▶ Work instructions
The required output is every record, written out exactly.

Record set Start Marker

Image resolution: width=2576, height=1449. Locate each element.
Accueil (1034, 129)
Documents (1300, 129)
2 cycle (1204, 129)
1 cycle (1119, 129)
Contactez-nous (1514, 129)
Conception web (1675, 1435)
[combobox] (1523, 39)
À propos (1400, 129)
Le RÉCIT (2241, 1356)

Record set End Marker

▶ Solution to this problem
Image resolution: width=2576, height=1449. Locate each element.
Accueil (1034, 129)
Documents (1300, 129)
2 cycle (1204, 129)
1 cycle (1119, 129)
Contactez-nous (1514, 129)
Conception web (1675, 1435)
[combobox] (1523, 39)
À propos (1400, 129)
Le RÉCIT (2241, 1356)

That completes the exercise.